Ahora, mientras te escribo, hace un día espléndido, y estoy tan colmado del dulce frescor de la mañana, del olor de los campos y del millar de alientos que exhala la naturaleza, que siento la necesidad yo también de comunicarle a ella cuanto hay dentro de mí. Mi mundo es un valle rodeado por todas partes de peñascos infranqueables que se levantan como un muro frente al mar, de modo que ningún alma humana pueda siquiera vislumbrar este paraíso terrenal en el que habito. Solamente existe un lugar por el que acceder a él,  una piedra movediza que oculta con maestría la entrada al interior de la isla. Cualquiera pensaría que se trata tan solo de un montón de rocas estériles que sobresalen entre las aguas. ¿Pero cómo es el corazón de esta isla?
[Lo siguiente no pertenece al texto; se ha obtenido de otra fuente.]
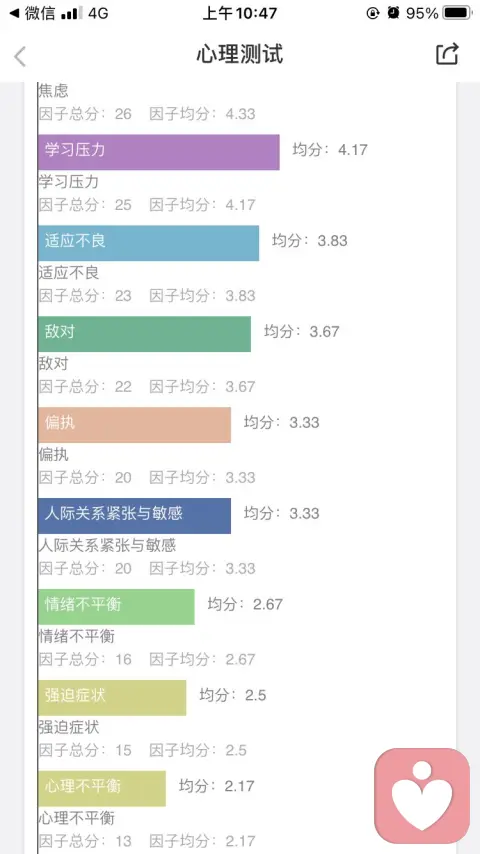This screenshot has height=854, width=480.
Task: Select the purple 学习压力 bar
Action: pyautogui.click(x=159, y=152)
Enormes rocas de granito rodean como negros guardianes un profundo vallen que, del otro lado del espejo del mar, está cubierto por macizos de flores, vides silvestres y hierbas altas y olorosas, en las que no ha penetrado nunca la guadaña. Y sobre este esponjoso manto de vegetación se mueve el variado reino animal: miles de abejas que hacen estremecerse a las flores al libar de sus corolas, abejorros vestidos de terciopelo, mariposas azules que llenan el aire vibrante bajo la luz del sol... Las altas rocas hacen que mi visión del horizonte sea limitada y solo pueda contemplar un pedazo de cielo, pequeño pero maravilloso: de un azul oscuro, límpido, por el que de vez en cuando cruza alguna nube blanca, como si alguien hubiera derramado leche sobre él. En el centro del valle hay un lago donde vierten sus aguas cuatro estrepitosos manantiales que parecen pelear día y noche, revolviendo las piedrecitas del fondo. En el silencio estival se oye una música eterna y, en la distancia, a través de la hierba verde y los bancos de grava, se  vislumbran los cursos de agua que serpentean con su líquido vivo y plateado, arrojándose en los brazos de los alocados remolinos, para luego precipitarse más allá y acabar  suspirando de satisfacción al derramarse en el lago.  En mitad de este, que parece negro a causa del reflejo de los  juncos y las mimbreras que lo rodean, se levanta un pequeño islote que alberga un naranjal. En ese bosquecillo están mi colmenar y la cueva que he convertido en mi casa. Esta isla dentro de la isla es toda ella un pensil plantado por mí para las abejas.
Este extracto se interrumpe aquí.